=== Your instructions ===
Where a line in the listing below contains the word "agent", copy that line.

=== Supplied records ===
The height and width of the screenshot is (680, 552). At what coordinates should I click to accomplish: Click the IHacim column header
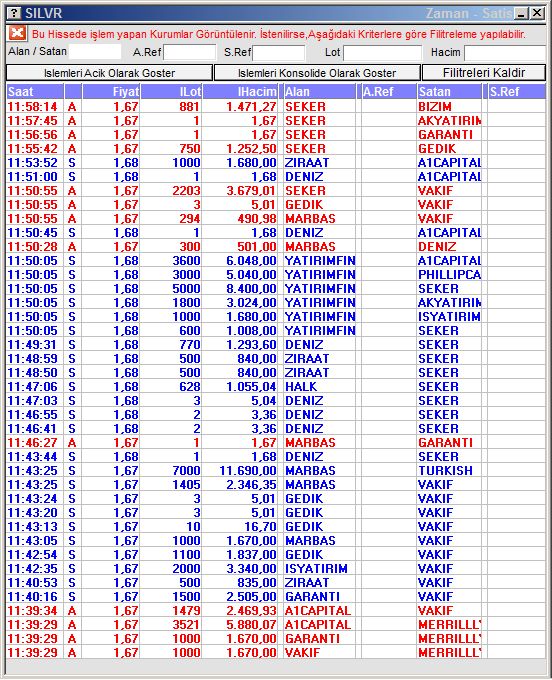[x=240, y=92]
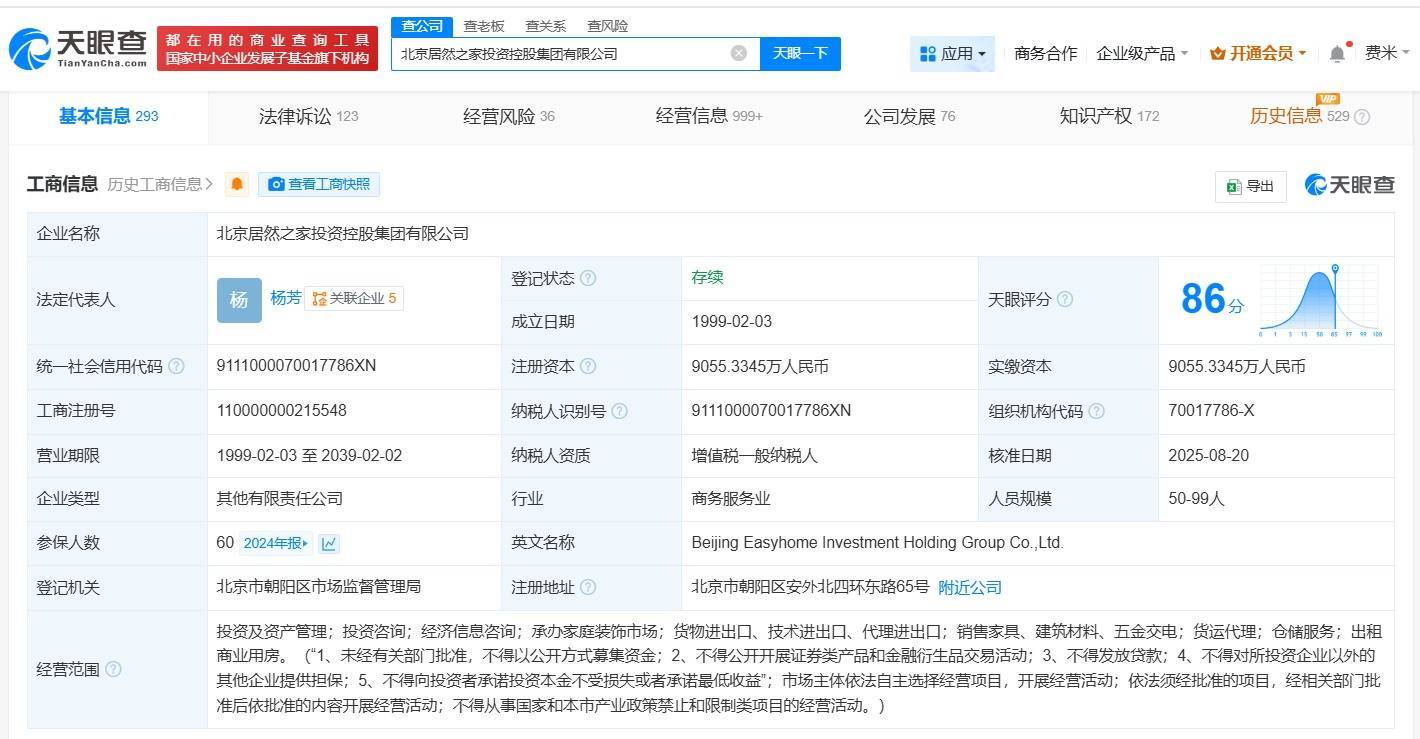Expand the 企业级产品 dropdown

coord(1142,54)
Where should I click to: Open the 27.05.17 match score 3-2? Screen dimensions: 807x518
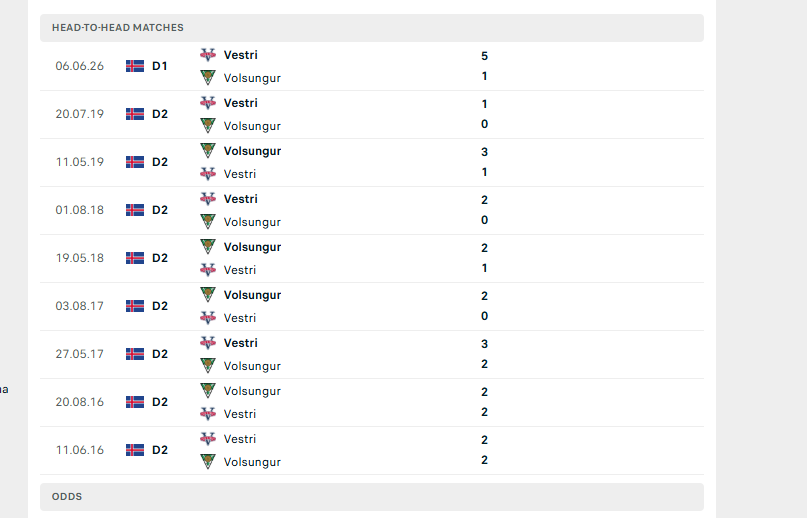coord(484,354)
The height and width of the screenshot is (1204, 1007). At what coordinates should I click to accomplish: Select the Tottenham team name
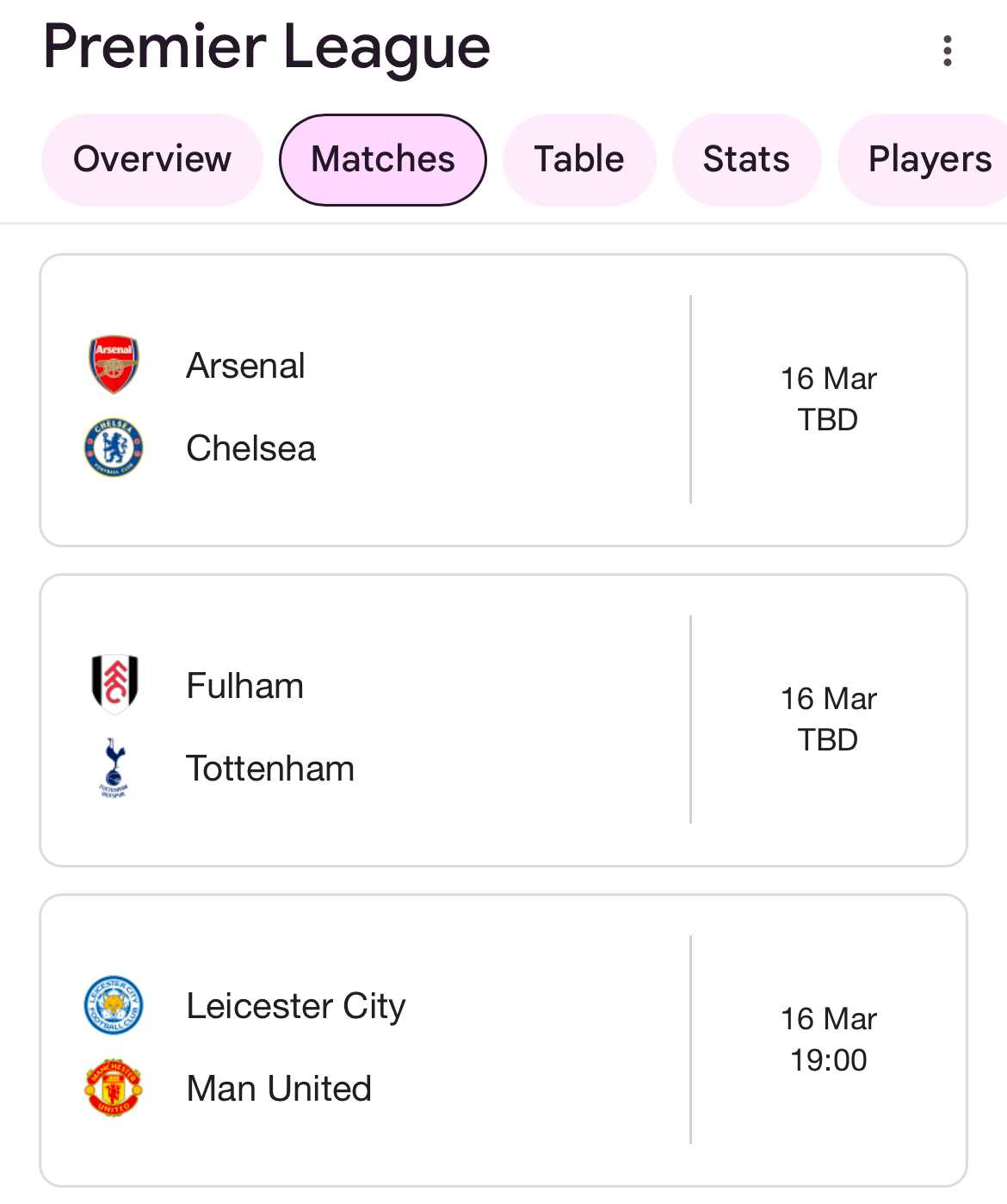point(270,769)
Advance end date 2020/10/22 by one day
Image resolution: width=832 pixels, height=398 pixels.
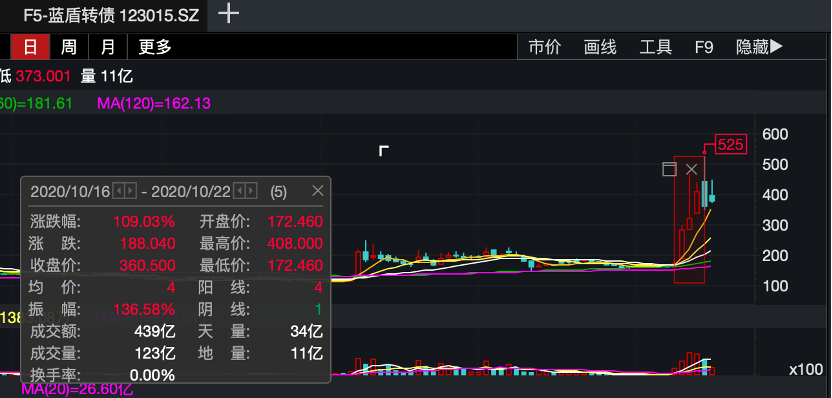[x=251, y=191]
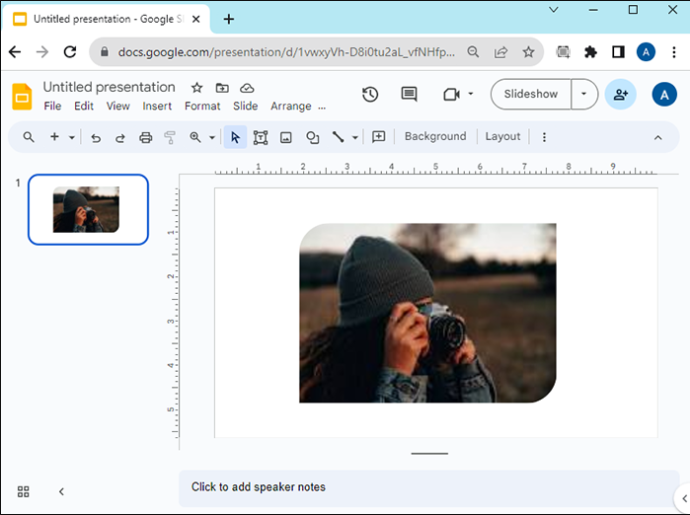Viewport: 690px width, 515px height.
Task: Select slide 1 thumbnail
Action: click(88, 210)
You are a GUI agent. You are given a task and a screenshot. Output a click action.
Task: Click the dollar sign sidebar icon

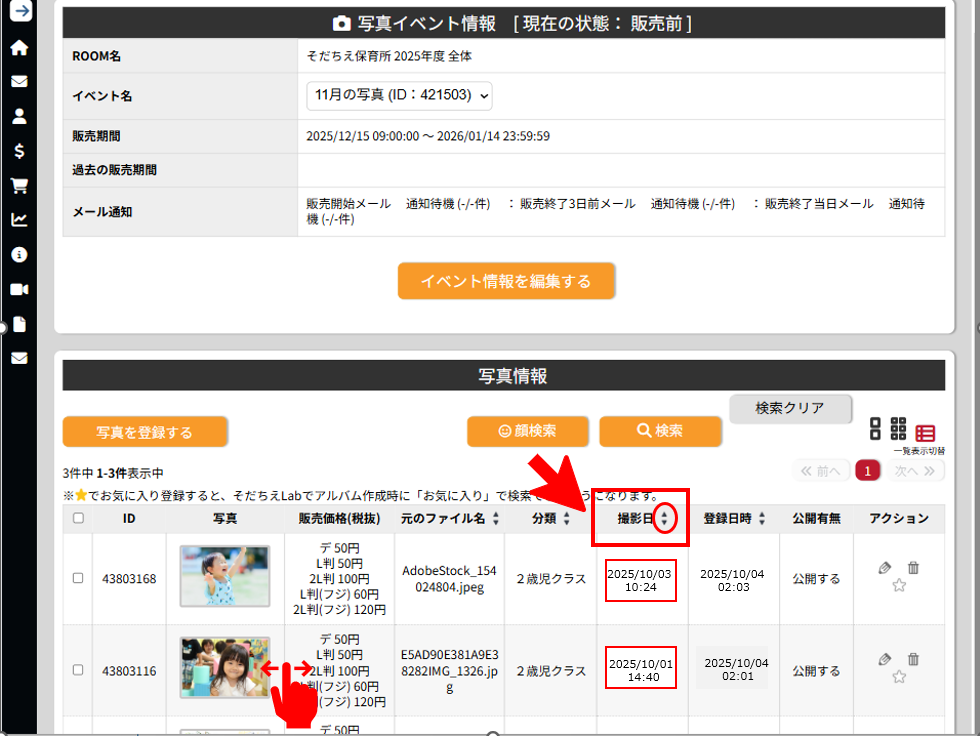pos(19,151)
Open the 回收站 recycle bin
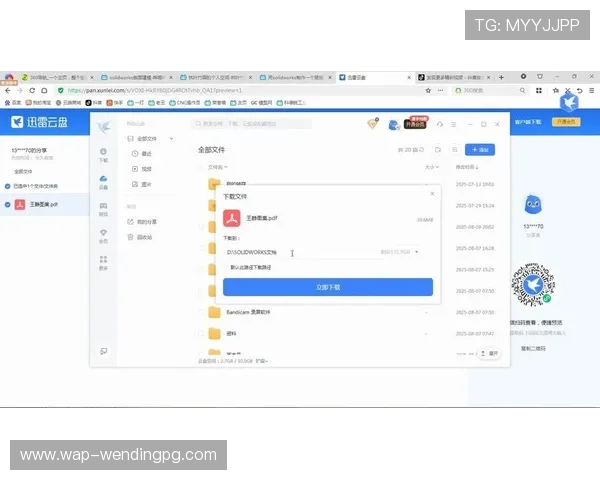600x480 pixels. pyautogui.click(x=144, y=237)
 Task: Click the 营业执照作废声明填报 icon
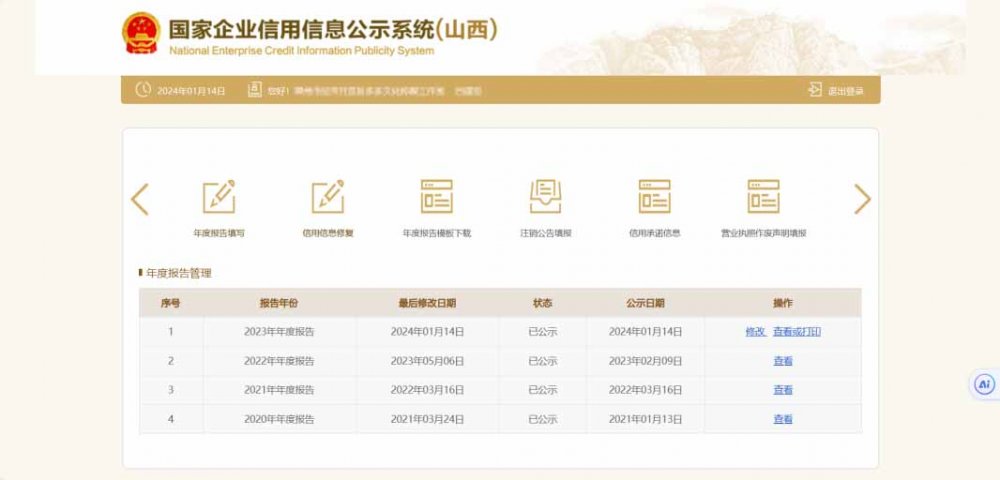pyautogui.click(x=763, y=197)
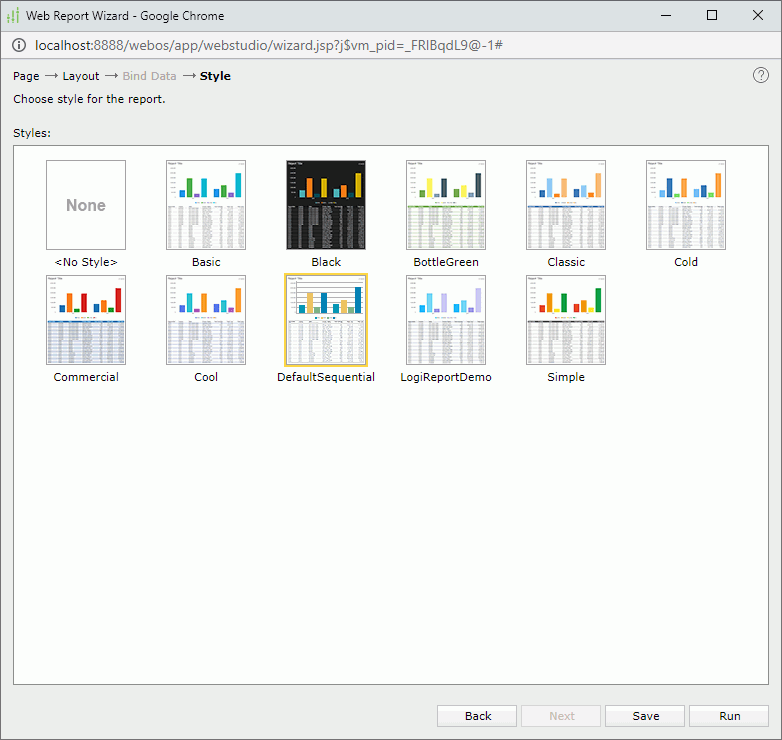The width and height of the screenshot is (782, 740).
Task: Maximize the Web Report Wizard window
Action: coord(711,15)
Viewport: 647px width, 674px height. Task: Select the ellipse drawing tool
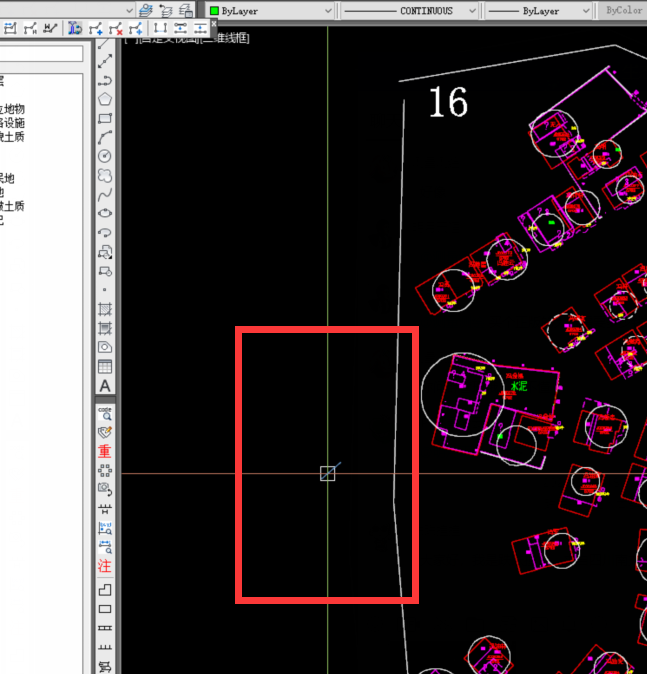point(105,213)
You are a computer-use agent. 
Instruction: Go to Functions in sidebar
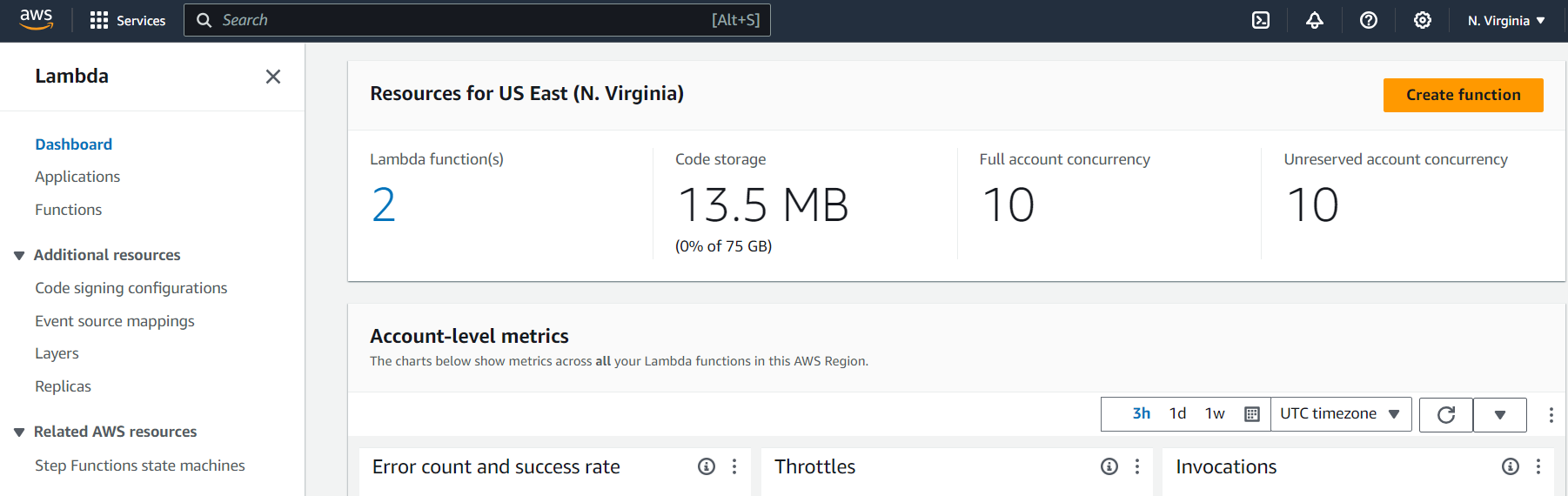point(68,210)
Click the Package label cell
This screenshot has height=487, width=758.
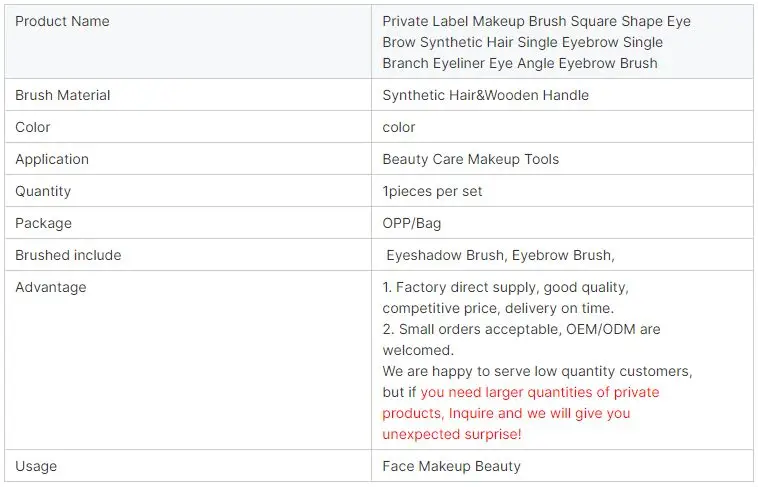[43, 223]

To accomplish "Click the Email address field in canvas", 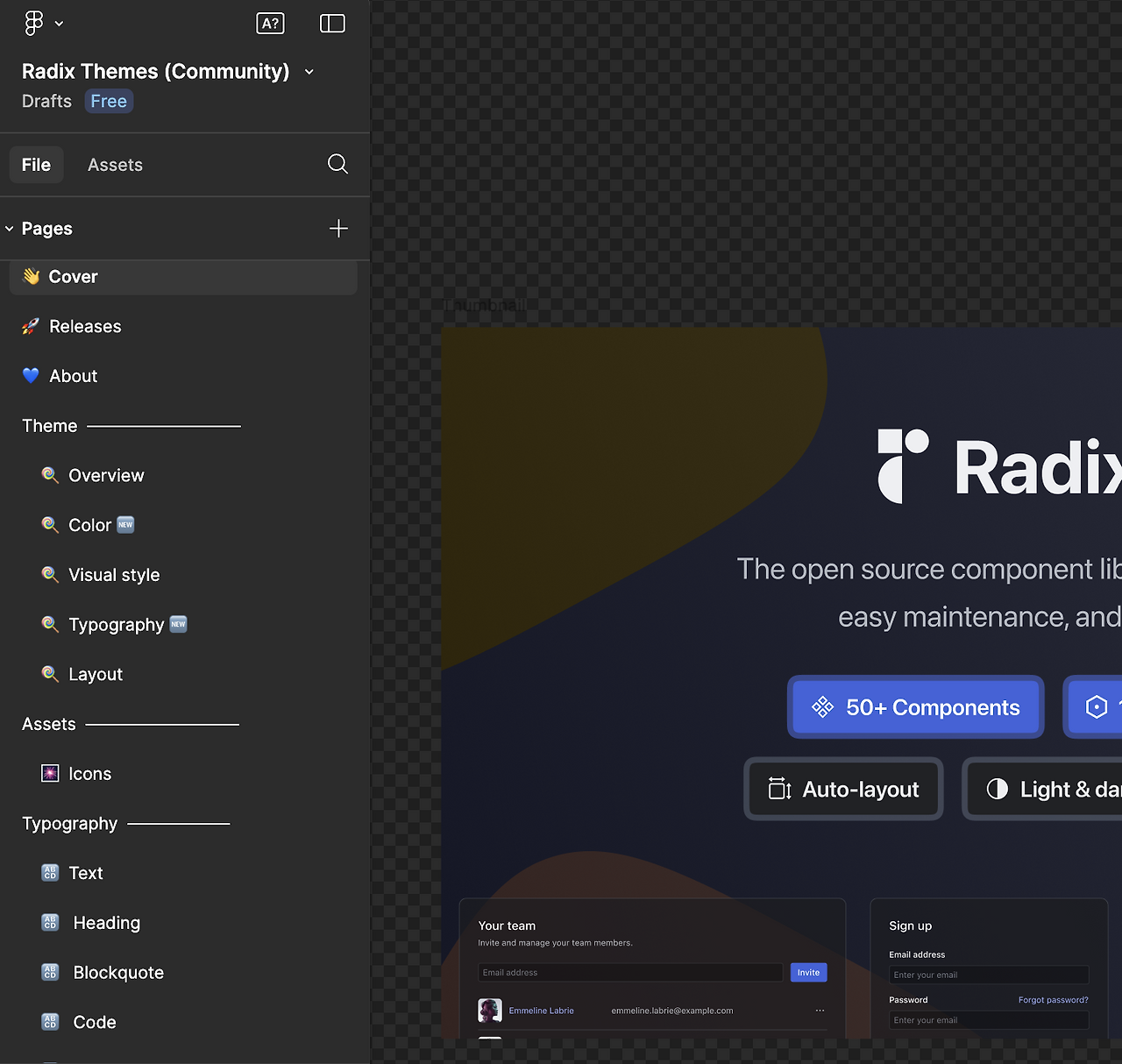I will [630, 972].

=== Finished exercise ===
You are a GUI agent. You are given a task and a screenshot. Output a click action.
You are a computer-use agent. 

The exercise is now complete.